> [Action item]:
Scan the records for "computer". Show the matching lines.

(Saved entries)
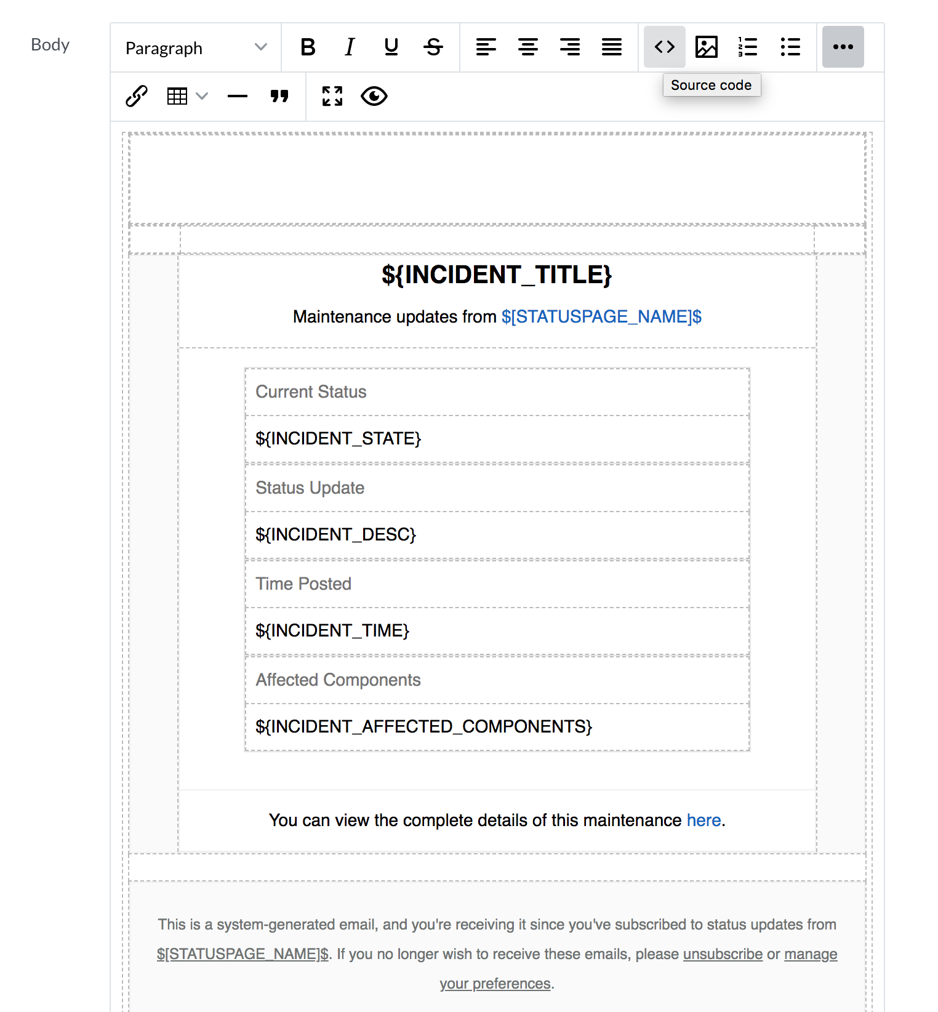The height and width of the screenshot is (1012, 938).
Task: Align text to the right
Action: click(569, 47)
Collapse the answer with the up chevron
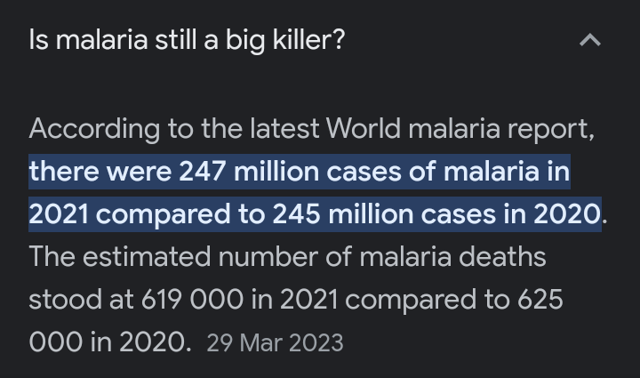Image resolution: width=640 pixels, height=378 pixels. (x=590, y=40)
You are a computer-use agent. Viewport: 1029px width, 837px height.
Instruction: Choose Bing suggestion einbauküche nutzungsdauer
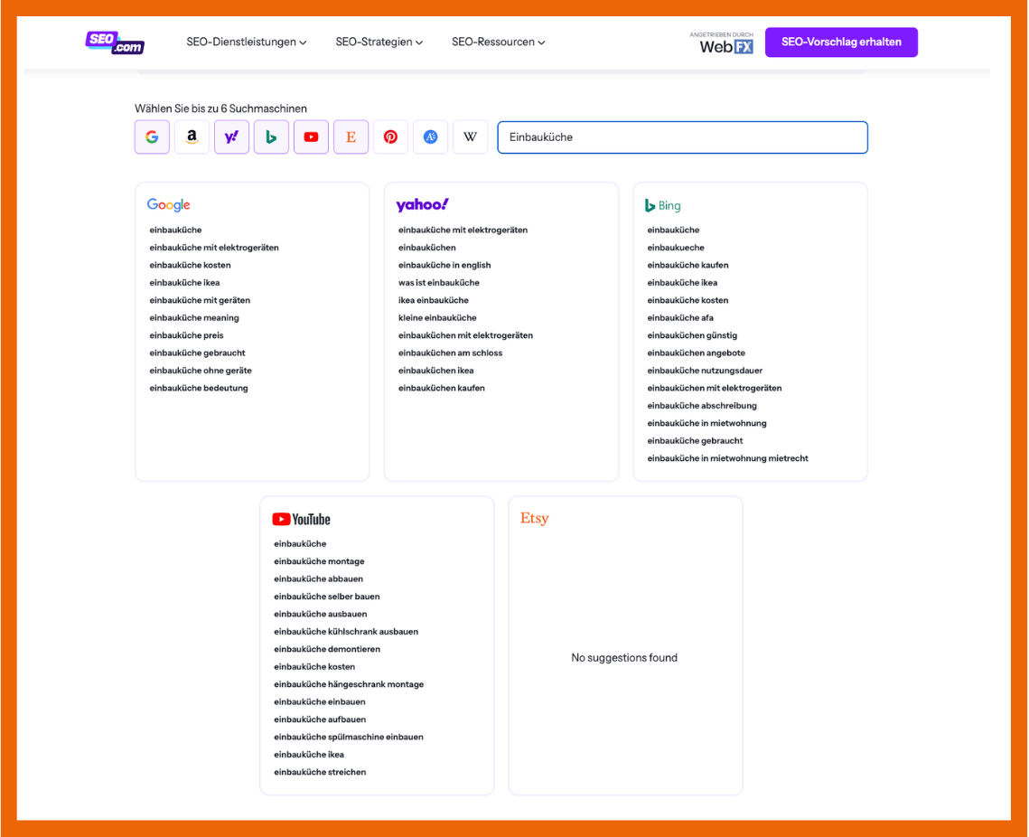[x=705, y=371]
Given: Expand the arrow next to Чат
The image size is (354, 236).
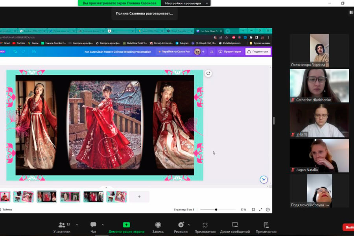Looking at the screenshot, I should click(103, 225).
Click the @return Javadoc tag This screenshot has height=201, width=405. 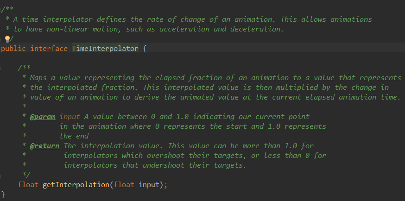pyautogui.click(x=44, y=146)
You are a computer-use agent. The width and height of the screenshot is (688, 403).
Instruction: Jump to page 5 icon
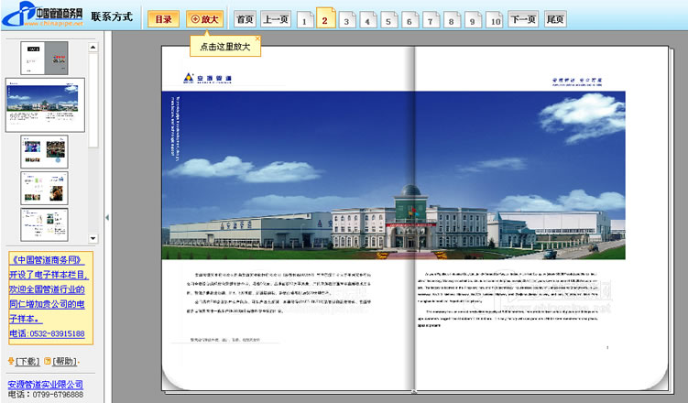pos(388,19)
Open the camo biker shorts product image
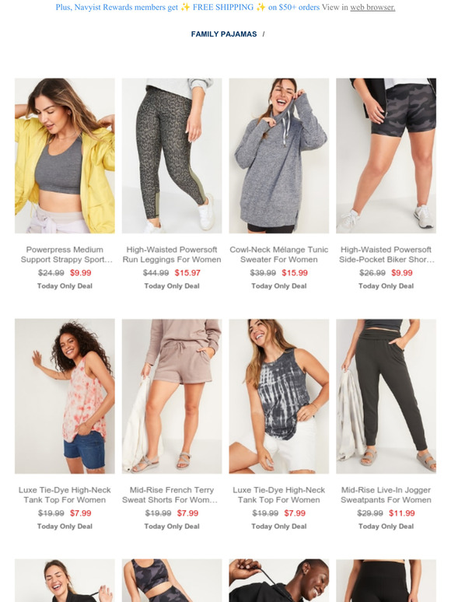 (386, 156)
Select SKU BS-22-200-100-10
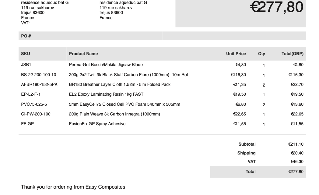This screenshot has width=319, height=195. [x=39, y=75]
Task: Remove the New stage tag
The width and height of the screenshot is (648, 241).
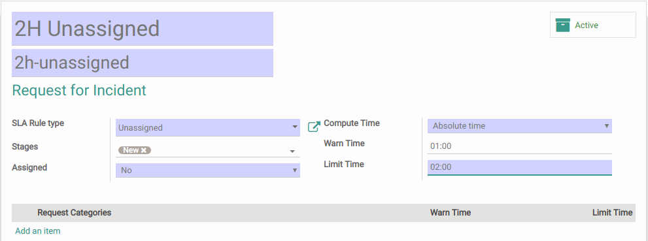Action: tap(144, 150)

> [Answer for the task]:
You are a computer-use agent. Viewport: 1029px width, 837px height.
You are a computer-use agent. The width and height of the screenshot is (688, 403).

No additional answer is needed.